▸ WHAT TO DO:
a) Decide whether each statement agrees with the spark plug thread: (i) for every additional 50 HP over stock, the plug gap shrinks by .004; (ii) the tightening torque for coil packs is 22 ft-lb; (iii) the NGK BKR7Es cost about $5 each. Answer yes or no for each, quoting the words of the thread that decide it.
b) Pick up the spark plug thread from where it stops, writing what comes next.

▸ TEXT SECTION:
------------------------------
# Spark Plug and Gap question



## ILLA NOIZ (Jul 2, 2007)

I currently have the APR93 ecu upgrade and was wondering if anyone can recommend some spark plugs. I also remember reading that the gap should be different with the tuned ecu... any insight on this?
http://****************.com/smile/emthup.gif


----------



## cincyTT (May 11, 2006)

*Re: Spark Plug and Gap question (ILLA NOIZ)*

see 1.8t section and the FAQ sticky, all the info you need is there


----------



## bauch1425 (Jun 29, 2006)

*Re: Spark Plug and Gap question (cincyTT)*

I just purchased some NGK BKR7Es to replace my old OEM PFR6Qs. The BKR7Es took away all hesitation I had under hard acceleration and made the car feel like it has WAY more power. They cost me about $2 each at NAPA, but being copper plugs, they will need to be replaced more often.


----------



## darrenbyrnes (Jan 4, 2005)

From the 1.8T forum:
Spark Plugs
OE Plugs: NGK PFR6Q - .032" gap
For Stock Cars - .032" gap:
NGK BKR6E
Autolite 3923
Denso Iridium IK20
For Chipped Cars - .028" gap:
NGK BKR7E
Autolite 3922
Denso Iridium IK22

**Avoid all non copper plugs, recommend to change every or every other oil change to keep from misfiring.
General Rule of thumb: For every additional 50HP over stock, a general rule is 1 heat range colder and gap shrinks by .004
--So, a chipped 1.8T would make good use ofa plug one range colder gapped to .028
>Tightening torque 30Nm (22 ft-lb)
>Tightening torque for Coil Packs 7ft lbs


----------



## ILLA NOIZ (Jul 2, 2007)

Thanks everyone... what length extension will I need to swap these? I saw an a4 write up and it looked like a 2 ft extension?
------------------------------
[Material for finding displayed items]
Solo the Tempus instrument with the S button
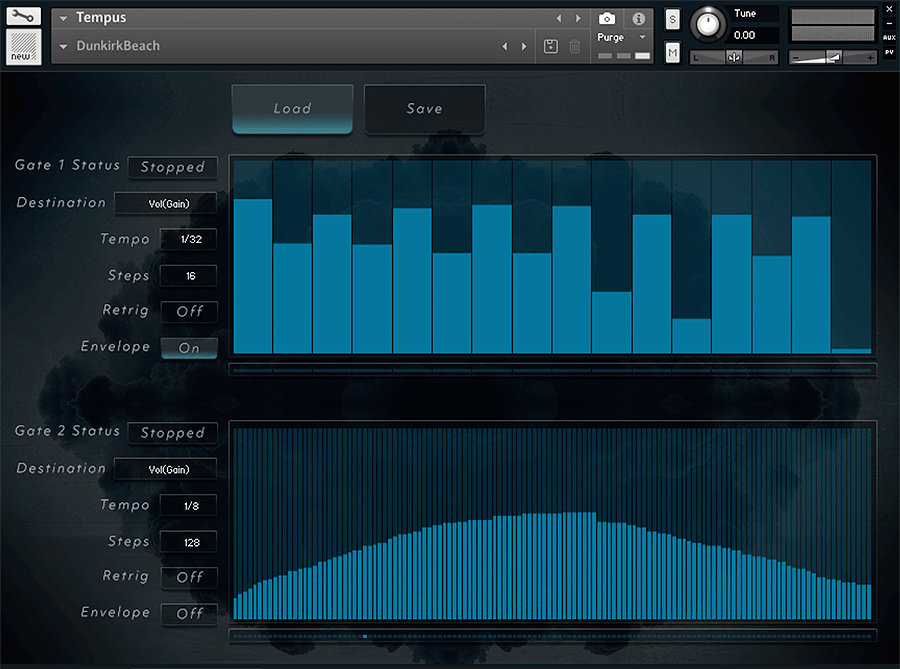This screenshot has height=669, width=900. pyautogui.click(x=671, y=18)
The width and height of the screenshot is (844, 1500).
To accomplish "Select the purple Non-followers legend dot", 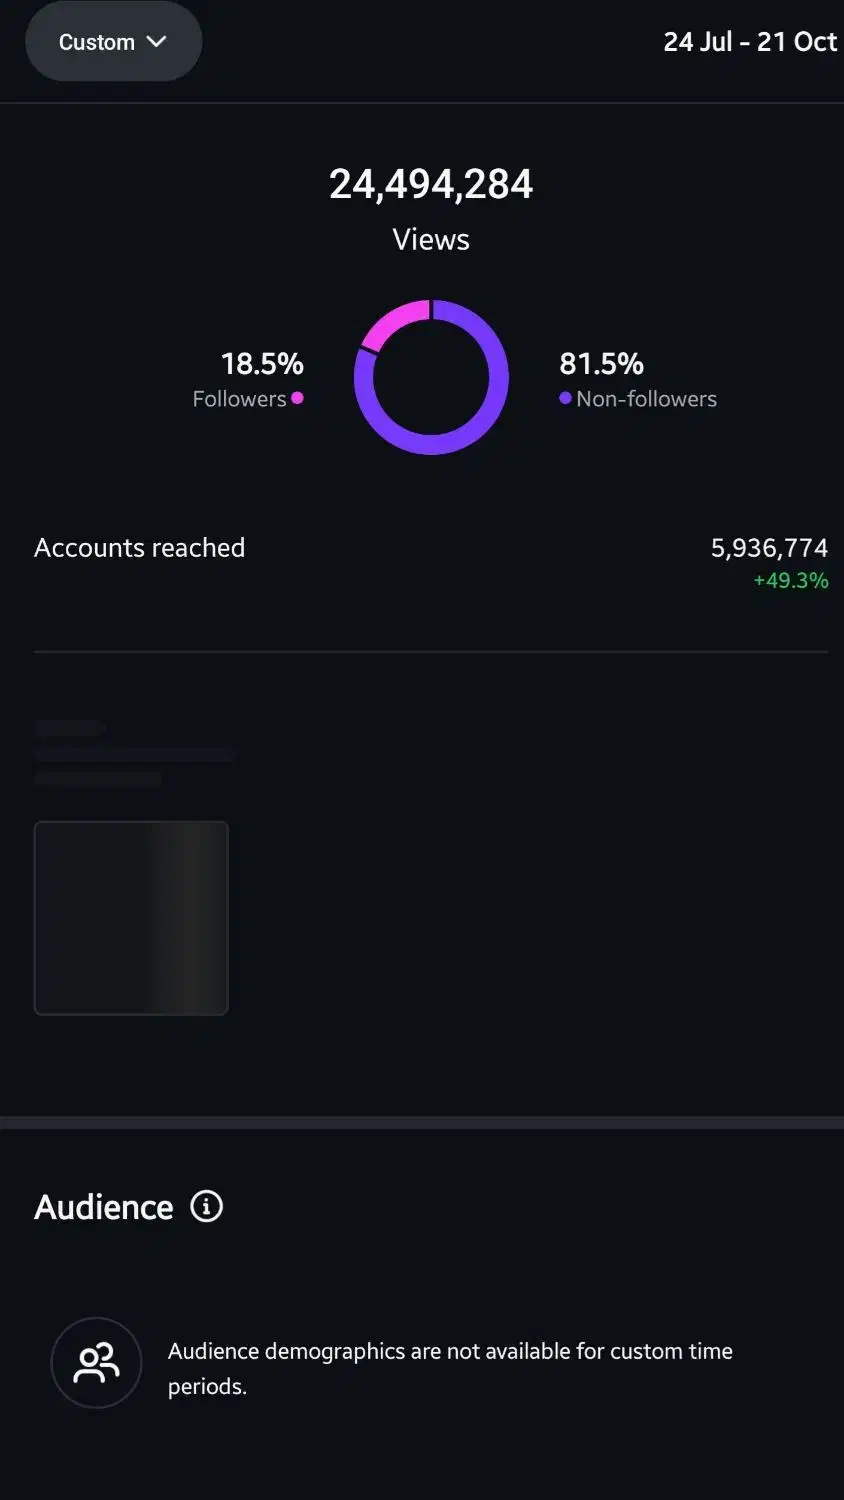I will pyautogui.click(x=565, y=398).
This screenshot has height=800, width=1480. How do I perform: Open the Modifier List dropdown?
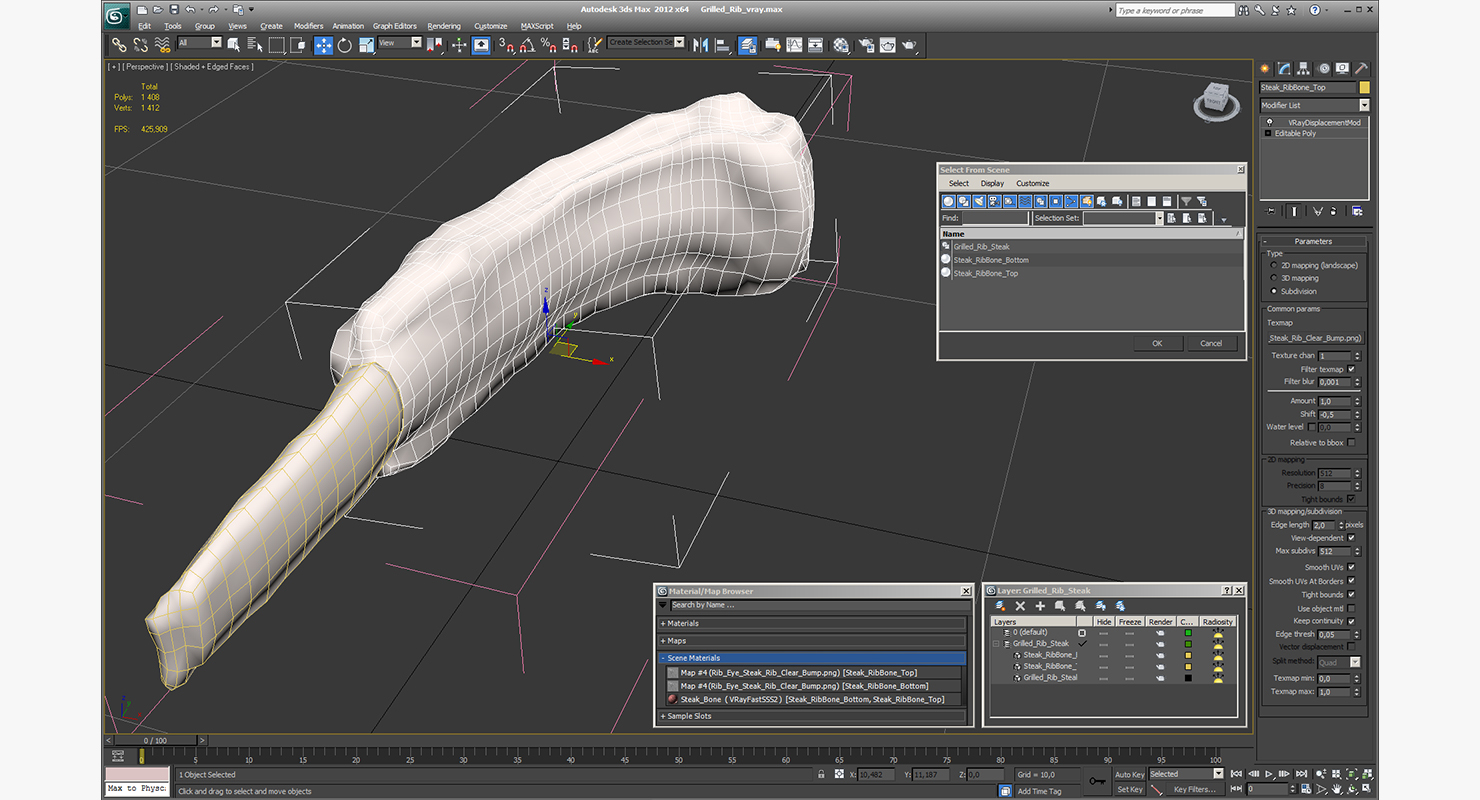[x=1314, y=105]
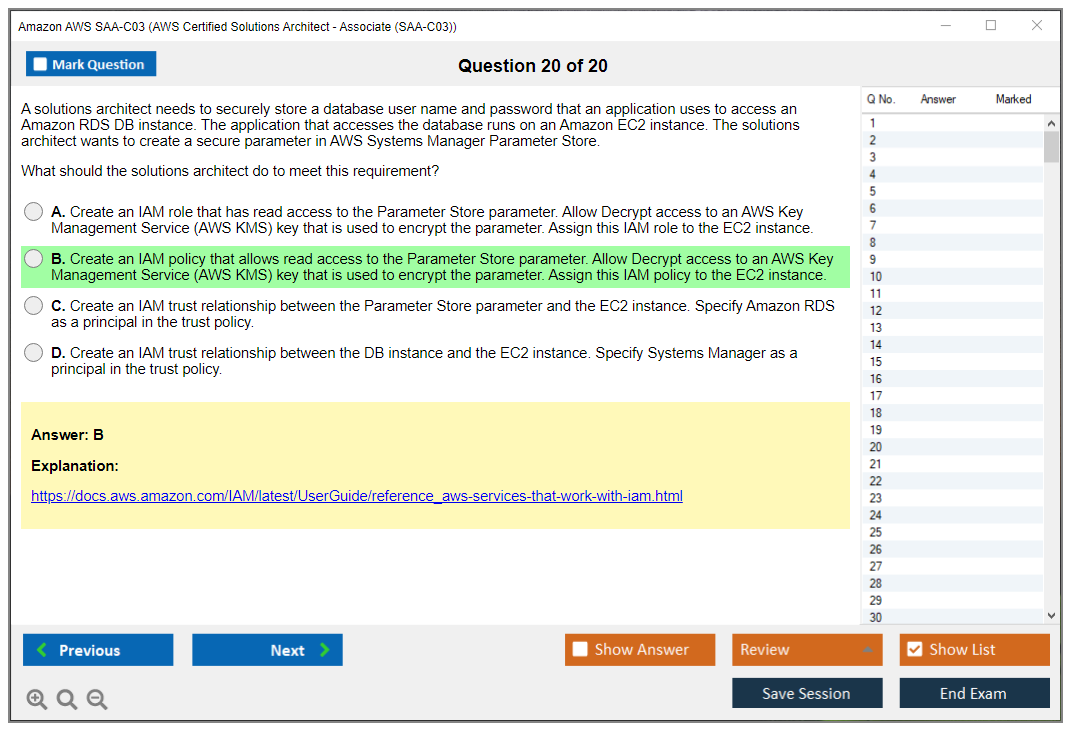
------------------------------
▸ EXERCISE RESPONSES:
a)
(i) Yes: "For every additional 50HP over stock, a general rule is 1 heat range colder and gap shrinks by .004"
(ii) No: "Tightening torque for Coil Packs 7ft lbs"
(iii) No: "They cost me about $2 each at NAPA"

b)
----------



## cincyTT (May 11, 2006)

*Re: (ILLA NOIZ)*

8-10" should be plenty, i think i use a 10"


----------



## SteveCJr (Aug 3, 2008)

*Re: (darrenbyrnes)*


_Quote, originally posted by *darrenbyrnes* »_From the 1.8T forum:
Spark Plugs
For Stock Cars - .032" gap:
Autolite 3923

For Chipped Cars - .028" gap:
Autolite 3922


I just ordered a set of Autolite 3923 from Sparkplugs.com. They say the gap on this plug is .028 and Iridium. The only defferance i could find between the 3923 and 3922 is that the 3922 has a copper core.


----------



## ILLA NOIZ (Jul 2, 2007)

*Re: (cincyTT)*

http://****************.com/smile/emthup.gif 
I should have this done Monday... as I am flying out for business this weekend. 
Any advice? I see two of the coil packs are buried... Looks like the spaghetti my a mamma makeda me last night


----------



## bauch1425 (Jun 29, 2006)

*Re: (SteveCJr)*

Copper seems to work better in our cars (although OEM is platinum). Coppers do not last as long though.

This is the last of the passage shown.